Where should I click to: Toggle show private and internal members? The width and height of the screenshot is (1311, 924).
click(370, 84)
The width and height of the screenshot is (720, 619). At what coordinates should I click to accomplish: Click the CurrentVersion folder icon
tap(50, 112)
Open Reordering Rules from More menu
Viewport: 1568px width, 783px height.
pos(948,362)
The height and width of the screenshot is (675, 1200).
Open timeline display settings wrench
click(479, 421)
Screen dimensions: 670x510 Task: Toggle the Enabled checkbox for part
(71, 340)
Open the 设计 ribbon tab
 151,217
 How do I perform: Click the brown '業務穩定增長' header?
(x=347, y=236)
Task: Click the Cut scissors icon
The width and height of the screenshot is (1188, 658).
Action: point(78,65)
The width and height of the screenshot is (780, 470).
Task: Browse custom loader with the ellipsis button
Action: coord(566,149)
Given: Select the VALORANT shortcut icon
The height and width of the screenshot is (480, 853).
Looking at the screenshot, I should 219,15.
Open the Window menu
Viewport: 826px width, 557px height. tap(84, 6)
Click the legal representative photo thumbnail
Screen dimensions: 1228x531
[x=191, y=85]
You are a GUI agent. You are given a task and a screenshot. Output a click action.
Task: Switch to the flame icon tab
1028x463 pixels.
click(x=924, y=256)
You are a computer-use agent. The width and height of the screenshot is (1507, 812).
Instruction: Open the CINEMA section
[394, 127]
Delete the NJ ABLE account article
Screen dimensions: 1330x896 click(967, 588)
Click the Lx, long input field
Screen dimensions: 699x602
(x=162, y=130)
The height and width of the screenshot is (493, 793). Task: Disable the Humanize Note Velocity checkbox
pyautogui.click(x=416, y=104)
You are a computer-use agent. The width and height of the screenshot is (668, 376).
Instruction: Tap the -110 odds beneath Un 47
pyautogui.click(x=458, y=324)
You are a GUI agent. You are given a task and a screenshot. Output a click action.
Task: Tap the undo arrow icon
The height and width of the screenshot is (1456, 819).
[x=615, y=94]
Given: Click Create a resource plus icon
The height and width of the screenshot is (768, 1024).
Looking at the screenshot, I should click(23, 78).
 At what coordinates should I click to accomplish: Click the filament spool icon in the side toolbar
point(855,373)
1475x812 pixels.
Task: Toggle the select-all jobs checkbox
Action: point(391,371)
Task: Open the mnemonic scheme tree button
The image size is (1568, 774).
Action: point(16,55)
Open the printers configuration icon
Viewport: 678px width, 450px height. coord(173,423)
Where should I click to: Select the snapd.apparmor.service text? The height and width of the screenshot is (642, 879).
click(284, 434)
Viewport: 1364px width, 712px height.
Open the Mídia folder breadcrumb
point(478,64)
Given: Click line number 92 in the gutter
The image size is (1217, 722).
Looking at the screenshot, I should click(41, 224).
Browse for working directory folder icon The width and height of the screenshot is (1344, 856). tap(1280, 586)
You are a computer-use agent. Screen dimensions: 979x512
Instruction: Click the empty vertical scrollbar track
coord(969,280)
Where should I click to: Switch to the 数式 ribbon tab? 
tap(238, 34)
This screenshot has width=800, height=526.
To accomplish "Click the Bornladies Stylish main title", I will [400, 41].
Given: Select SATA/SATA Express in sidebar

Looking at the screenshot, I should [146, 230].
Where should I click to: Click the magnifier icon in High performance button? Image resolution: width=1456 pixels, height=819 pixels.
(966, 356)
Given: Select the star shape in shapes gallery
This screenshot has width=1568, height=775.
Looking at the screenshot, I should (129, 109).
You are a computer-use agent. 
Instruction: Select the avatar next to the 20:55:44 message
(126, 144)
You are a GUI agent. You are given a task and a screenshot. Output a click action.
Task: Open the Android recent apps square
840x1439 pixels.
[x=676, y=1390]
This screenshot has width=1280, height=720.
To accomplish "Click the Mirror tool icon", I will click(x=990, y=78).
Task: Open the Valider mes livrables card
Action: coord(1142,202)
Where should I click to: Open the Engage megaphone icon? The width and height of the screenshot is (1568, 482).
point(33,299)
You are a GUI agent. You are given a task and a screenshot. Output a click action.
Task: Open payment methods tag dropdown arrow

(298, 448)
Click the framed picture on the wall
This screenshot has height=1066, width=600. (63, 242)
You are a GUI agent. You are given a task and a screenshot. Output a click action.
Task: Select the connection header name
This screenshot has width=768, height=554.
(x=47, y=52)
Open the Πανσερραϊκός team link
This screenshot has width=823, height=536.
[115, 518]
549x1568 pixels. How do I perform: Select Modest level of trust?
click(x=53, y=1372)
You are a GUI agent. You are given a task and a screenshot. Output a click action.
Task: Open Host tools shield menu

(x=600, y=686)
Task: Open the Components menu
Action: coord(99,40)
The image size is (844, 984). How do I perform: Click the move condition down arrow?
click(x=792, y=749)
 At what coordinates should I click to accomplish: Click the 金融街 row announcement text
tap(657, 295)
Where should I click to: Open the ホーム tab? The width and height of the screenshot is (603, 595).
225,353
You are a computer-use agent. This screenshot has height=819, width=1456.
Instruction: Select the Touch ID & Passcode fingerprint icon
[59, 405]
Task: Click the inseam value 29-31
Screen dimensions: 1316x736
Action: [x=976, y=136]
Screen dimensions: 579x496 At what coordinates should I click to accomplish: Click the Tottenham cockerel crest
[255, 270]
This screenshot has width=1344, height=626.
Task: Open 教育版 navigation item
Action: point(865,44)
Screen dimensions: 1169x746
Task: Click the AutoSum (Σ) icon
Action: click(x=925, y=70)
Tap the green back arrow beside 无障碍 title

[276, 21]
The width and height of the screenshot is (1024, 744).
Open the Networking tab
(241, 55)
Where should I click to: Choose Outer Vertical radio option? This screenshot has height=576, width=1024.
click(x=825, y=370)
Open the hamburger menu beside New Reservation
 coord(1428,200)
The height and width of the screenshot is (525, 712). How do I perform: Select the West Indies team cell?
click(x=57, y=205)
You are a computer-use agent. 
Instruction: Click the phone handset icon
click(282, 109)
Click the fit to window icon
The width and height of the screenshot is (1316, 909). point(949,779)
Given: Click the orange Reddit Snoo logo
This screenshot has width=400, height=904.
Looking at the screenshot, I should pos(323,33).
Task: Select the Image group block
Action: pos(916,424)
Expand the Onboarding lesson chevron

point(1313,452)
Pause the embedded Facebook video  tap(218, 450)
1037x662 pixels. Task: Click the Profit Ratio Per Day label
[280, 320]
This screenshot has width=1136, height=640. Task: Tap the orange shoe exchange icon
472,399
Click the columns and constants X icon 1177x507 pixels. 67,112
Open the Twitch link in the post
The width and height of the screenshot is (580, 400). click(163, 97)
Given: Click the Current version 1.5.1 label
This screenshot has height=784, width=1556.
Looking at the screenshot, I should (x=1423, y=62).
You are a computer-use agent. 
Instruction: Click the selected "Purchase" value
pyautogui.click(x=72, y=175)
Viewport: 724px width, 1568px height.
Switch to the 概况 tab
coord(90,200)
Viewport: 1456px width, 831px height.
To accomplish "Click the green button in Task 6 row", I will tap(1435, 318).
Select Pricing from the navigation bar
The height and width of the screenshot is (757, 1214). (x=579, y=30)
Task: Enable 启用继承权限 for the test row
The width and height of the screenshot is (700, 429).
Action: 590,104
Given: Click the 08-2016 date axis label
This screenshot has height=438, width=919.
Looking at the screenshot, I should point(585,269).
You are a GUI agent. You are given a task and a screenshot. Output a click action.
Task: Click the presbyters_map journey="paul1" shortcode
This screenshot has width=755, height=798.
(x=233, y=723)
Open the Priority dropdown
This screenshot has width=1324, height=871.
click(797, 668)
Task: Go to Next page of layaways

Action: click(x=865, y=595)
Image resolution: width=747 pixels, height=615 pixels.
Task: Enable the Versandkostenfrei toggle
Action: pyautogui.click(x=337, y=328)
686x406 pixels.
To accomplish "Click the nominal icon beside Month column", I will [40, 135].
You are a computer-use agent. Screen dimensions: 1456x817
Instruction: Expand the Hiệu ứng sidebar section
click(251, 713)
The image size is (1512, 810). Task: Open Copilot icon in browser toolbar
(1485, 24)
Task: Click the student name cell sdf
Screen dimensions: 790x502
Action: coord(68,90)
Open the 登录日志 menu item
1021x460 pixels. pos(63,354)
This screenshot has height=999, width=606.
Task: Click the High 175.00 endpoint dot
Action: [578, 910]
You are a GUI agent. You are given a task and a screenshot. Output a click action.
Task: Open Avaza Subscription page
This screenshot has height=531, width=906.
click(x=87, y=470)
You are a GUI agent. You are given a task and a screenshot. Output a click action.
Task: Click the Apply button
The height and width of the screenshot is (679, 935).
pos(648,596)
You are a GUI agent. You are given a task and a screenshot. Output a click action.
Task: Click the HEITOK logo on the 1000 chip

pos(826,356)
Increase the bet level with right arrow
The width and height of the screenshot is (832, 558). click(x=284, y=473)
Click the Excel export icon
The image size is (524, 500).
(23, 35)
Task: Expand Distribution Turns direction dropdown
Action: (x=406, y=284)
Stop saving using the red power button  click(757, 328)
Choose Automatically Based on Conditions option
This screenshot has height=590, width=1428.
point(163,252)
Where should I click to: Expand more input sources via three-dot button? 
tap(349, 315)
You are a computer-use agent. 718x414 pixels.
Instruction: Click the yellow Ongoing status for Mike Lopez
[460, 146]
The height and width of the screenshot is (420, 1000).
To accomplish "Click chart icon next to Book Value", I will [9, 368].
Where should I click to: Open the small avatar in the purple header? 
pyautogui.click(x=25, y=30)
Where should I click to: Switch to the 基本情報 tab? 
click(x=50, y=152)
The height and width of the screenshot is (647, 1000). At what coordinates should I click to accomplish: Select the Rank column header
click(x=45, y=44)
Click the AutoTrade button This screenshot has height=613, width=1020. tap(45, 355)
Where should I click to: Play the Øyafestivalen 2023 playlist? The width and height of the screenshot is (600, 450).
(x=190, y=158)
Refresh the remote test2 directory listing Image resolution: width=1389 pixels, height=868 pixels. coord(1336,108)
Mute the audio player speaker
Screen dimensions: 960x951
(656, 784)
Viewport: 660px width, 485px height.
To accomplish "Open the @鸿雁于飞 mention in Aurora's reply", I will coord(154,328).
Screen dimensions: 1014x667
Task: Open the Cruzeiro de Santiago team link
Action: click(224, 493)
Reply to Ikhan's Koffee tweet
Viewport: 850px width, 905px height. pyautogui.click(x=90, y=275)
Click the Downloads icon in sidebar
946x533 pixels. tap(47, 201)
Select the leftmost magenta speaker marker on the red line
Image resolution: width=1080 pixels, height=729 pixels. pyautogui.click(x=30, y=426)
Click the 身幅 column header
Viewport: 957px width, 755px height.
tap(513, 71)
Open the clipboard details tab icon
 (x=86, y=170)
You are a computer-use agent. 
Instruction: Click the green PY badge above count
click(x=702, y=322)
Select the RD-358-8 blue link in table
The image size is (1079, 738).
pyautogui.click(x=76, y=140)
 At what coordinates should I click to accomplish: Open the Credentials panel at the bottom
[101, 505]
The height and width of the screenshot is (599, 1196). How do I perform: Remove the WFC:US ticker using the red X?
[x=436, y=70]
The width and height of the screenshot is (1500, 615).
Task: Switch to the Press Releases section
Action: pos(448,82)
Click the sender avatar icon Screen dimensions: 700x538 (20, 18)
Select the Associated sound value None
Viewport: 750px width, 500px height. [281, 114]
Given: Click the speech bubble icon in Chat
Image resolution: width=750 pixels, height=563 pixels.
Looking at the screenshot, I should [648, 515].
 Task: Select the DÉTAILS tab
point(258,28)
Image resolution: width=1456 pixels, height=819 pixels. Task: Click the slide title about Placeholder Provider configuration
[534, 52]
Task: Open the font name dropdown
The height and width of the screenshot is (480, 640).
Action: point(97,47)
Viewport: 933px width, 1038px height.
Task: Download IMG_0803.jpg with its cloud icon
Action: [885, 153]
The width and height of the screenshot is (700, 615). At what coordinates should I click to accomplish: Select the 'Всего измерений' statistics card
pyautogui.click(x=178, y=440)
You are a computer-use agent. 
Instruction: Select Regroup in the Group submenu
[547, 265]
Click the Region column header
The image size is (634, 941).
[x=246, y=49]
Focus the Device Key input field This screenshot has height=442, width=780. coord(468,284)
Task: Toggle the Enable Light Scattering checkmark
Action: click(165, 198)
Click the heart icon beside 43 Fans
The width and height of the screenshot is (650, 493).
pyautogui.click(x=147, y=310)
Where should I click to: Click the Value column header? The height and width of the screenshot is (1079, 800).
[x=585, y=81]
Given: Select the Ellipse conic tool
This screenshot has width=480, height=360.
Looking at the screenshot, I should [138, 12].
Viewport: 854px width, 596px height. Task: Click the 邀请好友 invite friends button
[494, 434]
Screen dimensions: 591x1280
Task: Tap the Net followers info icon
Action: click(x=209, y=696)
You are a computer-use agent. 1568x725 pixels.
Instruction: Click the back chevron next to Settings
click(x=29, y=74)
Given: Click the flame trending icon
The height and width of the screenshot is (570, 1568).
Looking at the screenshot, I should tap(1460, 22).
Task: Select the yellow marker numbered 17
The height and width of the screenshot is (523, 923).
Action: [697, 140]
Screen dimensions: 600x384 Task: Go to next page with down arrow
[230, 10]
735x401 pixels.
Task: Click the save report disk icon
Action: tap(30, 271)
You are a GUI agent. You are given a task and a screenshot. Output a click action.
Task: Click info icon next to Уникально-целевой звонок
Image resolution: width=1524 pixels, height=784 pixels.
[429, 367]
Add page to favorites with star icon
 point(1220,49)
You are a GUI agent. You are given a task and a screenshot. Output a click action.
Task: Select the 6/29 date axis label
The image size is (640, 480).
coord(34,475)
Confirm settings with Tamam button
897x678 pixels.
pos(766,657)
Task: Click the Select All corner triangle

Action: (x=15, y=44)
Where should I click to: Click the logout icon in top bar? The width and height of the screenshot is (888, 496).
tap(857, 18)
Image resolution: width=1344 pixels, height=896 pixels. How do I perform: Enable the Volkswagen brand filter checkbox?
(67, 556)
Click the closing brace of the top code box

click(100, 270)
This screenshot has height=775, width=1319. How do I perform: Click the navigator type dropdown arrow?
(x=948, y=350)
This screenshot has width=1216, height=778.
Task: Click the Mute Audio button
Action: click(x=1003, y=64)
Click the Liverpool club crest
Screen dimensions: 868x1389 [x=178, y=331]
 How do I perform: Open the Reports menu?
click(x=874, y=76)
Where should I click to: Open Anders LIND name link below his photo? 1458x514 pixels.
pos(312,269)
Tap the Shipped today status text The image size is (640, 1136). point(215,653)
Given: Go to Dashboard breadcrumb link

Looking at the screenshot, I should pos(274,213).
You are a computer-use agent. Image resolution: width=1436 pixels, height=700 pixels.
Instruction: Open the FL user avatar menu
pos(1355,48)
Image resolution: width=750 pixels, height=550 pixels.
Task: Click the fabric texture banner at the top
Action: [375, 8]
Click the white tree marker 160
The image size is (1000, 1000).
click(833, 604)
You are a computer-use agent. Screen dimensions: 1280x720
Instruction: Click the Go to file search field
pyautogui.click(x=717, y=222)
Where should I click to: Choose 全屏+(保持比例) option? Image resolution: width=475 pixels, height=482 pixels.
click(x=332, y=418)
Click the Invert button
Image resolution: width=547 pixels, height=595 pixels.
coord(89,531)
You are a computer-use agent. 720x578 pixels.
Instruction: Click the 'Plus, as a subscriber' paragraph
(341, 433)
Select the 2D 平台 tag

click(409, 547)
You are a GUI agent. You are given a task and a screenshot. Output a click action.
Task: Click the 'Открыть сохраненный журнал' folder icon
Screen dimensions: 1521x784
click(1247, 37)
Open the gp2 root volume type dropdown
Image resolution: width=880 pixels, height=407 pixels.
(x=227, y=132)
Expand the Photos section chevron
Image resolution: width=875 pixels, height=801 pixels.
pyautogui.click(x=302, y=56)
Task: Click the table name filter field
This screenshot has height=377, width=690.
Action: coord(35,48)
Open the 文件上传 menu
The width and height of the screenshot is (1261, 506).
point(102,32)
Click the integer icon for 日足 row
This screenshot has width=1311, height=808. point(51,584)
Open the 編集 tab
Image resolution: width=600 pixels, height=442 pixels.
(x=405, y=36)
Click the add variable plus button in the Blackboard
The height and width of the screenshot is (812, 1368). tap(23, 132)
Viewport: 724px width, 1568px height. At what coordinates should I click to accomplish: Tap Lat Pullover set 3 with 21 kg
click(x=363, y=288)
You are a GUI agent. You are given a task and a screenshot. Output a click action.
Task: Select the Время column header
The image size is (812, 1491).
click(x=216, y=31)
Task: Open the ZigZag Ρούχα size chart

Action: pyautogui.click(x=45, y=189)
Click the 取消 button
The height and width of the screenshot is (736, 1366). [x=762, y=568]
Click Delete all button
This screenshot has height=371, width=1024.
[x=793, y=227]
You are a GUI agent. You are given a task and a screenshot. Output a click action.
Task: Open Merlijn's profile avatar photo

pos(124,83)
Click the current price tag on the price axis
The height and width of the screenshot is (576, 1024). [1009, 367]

→ **Directions**:
If a line in the entries holds the string "directory", it belongs in the tally; state the tally alone.

→ **Task output**:
2